MillerBind-Open v1

License: CC BY-NC 4.0 Python Tests

An open-weight, fully reproducible reference model for protein-ligand binding-affinity prediction.

Trained from scratch on public RCSB PDB / BindingDB data, using only publicly-disclosed mathematics (see 01_build_dataset.py and 02_featurize_and_train.py in this repository for the complete, runnable training recipe β€” data collection through final weights).

Author / inventor: William T. L. Miller License: CC BY-NC 4.0 (free for research and non-commercial use) Paper: PAPER.md / PAPER.pdf β€” full technical report (methods, data pipeline, honest evaluation, limitations)


What this is

MillerBind-Open is the open-weight member of the MillerBind family of structure-based binding-affinity models. It implements the publicly-disclosed core of the MillerBind method (patent pending, US provisional application no. 64/102,152):

  1. HIN-12 atom classification β€” every atom is folded into one of 12 harmonic classes by its atomic number: HIN(Z) = 1 + ((Z - 1) mod 12).
  2. Contact histogram features β€” for every protein-ligand atom pair within 8 Γ…, the model accumulates a 12Γ—12 raw contact-count histogram and a 12Γ—12 distance-weighted contact histogram (297 features total, including geometry and phase-coherence summary statistics).
  3. Phase-coherence ratio β€” the publicly-disclosed modular rule (|HIN_p βˆ’ HIN_l| mod 3 == 0) is used to compute a constructive/destructive contact ratio.
  4. An ExtraTrees regressor, trained end-to-end on these raw features to predict a pKd-equivalent binding affinity.

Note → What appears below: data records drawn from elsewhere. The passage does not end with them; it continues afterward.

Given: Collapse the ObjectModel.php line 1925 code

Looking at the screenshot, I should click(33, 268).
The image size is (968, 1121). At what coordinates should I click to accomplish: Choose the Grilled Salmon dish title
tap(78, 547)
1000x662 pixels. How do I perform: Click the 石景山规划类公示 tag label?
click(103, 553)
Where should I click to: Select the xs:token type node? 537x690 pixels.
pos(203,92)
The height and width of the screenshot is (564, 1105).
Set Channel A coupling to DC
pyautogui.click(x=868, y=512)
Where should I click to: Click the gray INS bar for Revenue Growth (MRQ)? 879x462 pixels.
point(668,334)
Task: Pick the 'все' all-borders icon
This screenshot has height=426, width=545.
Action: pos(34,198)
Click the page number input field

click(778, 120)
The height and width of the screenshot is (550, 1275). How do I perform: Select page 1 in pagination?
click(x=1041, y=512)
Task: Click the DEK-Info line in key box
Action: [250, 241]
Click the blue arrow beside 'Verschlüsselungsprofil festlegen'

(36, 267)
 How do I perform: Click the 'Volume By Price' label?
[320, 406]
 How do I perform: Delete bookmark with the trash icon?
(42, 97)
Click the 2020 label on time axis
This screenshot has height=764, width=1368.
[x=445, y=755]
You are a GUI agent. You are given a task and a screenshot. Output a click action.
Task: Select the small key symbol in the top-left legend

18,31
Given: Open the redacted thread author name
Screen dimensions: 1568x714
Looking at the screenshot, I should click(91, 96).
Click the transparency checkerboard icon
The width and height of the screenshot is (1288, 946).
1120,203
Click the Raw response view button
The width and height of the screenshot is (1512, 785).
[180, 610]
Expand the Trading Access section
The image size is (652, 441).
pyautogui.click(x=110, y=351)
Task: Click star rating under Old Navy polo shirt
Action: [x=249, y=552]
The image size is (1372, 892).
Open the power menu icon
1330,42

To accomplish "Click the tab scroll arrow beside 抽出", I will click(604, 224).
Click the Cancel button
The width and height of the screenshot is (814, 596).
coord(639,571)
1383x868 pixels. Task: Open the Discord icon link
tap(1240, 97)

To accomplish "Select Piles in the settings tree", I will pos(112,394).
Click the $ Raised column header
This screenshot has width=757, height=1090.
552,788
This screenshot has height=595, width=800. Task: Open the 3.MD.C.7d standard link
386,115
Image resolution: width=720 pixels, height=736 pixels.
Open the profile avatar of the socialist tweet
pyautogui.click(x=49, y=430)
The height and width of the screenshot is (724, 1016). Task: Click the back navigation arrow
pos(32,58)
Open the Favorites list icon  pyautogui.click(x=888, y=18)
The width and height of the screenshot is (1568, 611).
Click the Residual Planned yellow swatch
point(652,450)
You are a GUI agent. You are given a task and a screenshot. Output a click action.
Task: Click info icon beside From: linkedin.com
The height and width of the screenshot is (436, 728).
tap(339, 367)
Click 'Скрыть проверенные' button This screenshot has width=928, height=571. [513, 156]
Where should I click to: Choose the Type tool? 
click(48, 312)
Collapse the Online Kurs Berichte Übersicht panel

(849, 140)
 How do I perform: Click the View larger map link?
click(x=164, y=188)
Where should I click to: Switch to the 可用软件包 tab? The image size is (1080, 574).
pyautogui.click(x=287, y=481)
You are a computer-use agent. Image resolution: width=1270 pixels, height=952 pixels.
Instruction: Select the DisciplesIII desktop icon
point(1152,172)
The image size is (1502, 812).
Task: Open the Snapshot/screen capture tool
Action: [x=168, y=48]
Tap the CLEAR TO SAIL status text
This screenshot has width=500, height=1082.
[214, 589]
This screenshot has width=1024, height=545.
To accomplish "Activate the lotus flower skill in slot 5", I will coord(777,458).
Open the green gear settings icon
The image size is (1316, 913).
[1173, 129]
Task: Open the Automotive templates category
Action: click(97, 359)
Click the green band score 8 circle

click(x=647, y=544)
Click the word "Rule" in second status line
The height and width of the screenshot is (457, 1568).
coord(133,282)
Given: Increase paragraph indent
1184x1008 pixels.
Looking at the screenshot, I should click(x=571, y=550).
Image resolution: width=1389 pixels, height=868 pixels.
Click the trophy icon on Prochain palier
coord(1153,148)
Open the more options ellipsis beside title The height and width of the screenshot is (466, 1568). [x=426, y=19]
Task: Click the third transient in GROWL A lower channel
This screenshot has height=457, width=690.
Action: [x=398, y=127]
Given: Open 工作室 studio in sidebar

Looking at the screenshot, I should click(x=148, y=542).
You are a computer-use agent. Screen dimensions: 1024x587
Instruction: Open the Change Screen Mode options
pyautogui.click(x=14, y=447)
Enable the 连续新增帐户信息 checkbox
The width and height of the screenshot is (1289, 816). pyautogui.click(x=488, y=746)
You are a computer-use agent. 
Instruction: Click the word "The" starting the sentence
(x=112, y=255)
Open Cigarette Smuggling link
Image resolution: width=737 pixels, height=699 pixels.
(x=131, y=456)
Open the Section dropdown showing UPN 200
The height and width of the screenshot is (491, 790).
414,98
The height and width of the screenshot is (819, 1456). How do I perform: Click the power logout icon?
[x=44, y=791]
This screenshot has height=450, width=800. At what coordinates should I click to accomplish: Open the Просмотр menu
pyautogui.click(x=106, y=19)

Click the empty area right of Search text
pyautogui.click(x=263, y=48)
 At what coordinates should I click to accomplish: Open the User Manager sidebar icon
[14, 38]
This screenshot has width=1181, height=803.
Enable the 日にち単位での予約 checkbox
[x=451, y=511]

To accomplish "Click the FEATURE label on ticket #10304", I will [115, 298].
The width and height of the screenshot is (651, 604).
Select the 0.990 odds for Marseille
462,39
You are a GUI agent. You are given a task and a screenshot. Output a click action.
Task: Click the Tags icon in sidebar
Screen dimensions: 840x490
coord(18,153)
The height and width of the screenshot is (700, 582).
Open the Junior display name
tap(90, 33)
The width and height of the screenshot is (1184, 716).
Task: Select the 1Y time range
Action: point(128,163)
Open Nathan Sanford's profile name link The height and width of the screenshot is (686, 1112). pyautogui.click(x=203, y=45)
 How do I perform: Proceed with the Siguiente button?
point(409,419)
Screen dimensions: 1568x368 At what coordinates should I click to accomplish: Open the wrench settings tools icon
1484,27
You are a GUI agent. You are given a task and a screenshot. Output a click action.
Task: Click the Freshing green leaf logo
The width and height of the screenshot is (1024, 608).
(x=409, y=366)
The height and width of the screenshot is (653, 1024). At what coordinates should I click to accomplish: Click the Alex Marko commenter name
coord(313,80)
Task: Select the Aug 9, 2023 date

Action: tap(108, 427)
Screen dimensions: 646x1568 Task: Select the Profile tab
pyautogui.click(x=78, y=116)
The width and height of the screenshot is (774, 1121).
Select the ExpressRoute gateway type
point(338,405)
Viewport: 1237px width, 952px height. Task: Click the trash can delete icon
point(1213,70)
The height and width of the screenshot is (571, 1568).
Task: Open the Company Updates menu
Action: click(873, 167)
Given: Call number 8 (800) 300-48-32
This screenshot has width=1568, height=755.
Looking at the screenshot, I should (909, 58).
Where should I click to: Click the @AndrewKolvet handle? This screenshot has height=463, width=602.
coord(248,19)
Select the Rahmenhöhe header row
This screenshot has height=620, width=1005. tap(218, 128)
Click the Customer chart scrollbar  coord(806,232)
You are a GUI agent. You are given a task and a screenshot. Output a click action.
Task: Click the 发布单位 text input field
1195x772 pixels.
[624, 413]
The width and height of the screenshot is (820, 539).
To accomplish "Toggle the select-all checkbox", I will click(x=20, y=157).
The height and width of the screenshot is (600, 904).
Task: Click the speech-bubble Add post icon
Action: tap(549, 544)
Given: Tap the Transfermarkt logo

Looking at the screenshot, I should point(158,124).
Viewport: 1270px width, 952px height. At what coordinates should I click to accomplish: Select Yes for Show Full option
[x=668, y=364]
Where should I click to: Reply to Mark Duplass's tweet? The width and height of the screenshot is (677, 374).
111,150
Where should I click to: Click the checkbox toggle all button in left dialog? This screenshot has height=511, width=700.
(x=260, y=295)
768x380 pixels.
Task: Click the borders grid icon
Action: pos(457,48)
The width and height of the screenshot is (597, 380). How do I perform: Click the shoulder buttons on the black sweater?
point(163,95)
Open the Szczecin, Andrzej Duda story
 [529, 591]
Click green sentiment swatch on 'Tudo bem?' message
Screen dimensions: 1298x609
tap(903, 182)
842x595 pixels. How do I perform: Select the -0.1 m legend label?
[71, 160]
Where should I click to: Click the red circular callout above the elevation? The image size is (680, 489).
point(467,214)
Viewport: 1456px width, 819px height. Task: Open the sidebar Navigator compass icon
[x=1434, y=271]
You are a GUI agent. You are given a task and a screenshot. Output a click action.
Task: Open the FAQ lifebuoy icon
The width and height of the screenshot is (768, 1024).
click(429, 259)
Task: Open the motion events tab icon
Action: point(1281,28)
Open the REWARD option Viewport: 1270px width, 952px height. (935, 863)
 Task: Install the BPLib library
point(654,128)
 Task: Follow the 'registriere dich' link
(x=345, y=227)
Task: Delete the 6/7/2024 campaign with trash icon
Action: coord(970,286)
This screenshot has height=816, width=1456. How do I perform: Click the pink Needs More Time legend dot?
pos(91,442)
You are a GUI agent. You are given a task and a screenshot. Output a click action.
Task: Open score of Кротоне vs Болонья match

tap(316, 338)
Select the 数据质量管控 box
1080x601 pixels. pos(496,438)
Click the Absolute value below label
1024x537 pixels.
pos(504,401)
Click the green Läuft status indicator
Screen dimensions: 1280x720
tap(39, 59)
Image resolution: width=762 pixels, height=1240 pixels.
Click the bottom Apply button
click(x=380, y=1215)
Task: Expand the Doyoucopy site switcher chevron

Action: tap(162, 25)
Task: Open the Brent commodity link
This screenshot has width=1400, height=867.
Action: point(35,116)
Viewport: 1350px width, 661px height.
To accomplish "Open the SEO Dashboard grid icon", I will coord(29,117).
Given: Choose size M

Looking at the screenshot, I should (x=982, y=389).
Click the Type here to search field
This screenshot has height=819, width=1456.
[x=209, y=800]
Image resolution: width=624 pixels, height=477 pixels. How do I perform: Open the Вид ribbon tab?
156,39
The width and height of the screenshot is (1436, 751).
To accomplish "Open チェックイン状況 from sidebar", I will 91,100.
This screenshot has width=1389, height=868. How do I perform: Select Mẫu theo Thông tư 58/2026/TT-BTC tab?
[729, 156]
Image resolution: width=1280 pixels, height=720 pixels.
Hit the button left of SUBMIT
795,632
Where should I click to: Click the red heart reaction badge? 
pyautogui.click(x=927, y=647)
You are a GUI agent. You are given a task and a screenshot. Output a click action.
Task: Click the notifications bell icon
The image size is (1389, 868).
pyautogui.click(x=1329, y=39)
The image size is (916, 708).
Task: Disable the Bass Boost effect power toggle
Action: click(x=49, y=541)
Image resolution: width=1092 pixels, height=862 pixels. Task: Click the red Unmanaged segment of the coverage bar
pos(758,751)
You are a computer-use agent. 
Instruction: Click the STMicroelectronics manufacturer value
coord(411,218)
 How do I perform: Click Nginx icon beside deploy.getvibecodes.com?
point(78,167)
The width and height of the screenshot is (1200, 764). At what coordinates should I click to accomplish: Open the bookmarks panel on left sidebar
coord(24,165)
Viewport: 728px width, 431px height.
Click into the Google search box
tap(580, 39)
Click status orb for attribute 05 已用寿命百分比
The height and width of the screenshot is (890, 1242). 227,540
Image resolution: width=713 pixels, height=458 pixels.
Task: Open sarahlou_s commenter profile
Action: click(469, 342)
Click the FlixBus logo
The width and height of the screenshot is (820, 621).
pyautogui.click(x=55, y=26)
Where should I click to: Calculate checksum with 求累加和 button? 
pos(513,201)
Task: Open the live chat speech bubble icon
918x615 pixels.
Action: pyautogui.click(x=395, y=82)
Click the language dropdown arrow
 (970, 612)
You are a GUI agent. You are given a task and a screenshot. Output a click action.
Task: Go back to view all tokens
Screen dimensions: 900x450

This is a real, working, independently-trained model β€” not a stub, demo, or placeholder. Run it on any protein-ligand complex and get a genuine prediction (see Quickstart below).

What this is NOT

This is not MillerBind's private production model (v9 / v12), which powers the hosted platform and is validated at state-of-the-art accuracy on CASF-2016 and the TDC BindingDB_Kd leaderboard. The production models use a calibrated 12Γ—12 atom-pair compatibility matrix, a calibrated 9Γ—9 residue-pair matrix, calibrated HTOE energy-boost constants, and a calibrated XGBoost+ExtraTrees ensemble blend β€” all of which are trade secrets and are not included here, not derived here, and were not used to build this repository in any way.

MillerBind-Open instead lets the regressor learn pairwise interaction importance directly from a small public training set, with no precomputed compatibility matrix at all. It is intentionally simpler, and its accuracy (below) is intentionally and honestly weaker than the production system.

How to Use

Installation

git clone https://huggingface.co/williamTLmiller/millerbind-open-v1
cd millerbind-open-v1
pip install -r requirements.txt

Command line

python predict.py --complex your_complex.pdb --ligand-resname LIG

Or with separate protein/ligand files:

python predict.py --protein protein.pdb --ligand ligand.pdb --ligand-resname LIG

Example (using the bundled example_4dkl.pdb β€” PDB 4DKL, the ΞΌ-opioid receptor bound to the antagonist BF0 β€” a structure with no public binding-affinity annotation, so it is genuinely held out of this model's training data):

python predict.py --complex example_4dkl.pdb --ligand-resname BF0
Protein atoms: 3476
Ligand atoms:  33

==========================================
MillerBind-Open v1 Prediction
==========================================
Predicted pAffinity (pKd-equivalent): 6.72
Predicted Kd-equivalent:              189.95 nM
Affinity:                             Moderate (uM)
==========================================

Python API

from predict import parse_protein, parse_ligand, predict

p_atoms, p_coords = parse_protein("protein.pdb")
l_atoms, l_coords = parse_ligand("ligand.pdb", resname="LIG")
p_affinity, kd_nm = predict(p_atoms, p_coords, l_atoms, l_coords)
print(f"pAffinity={p_affinity:.2f}  Kd={kd_nm:.1f} nM")

Training data

621 protein-ligand complexes were assembled live from RCSB PDB's own public rcsb_binding_affinity annotations (sourced from BindingDB, queried via RCSB's public GraphQL API β€” see 01_build_dataset.py). For each entry:

  • A primary binding measurement was selected (preferring Kd, then Ki, then IC50/EC50; median taken when multiple measurements of the same type exist) and converted to a pKd-equivalent: pAffinity = -log10(value_in_M).
  • The actual 3D structure was downloaded directly from RCSB PDB (public domain).
  • Protein atoms (ATOM records) and the specific annotated ligand (HETATM records matching the annotation's component ID) were parsed.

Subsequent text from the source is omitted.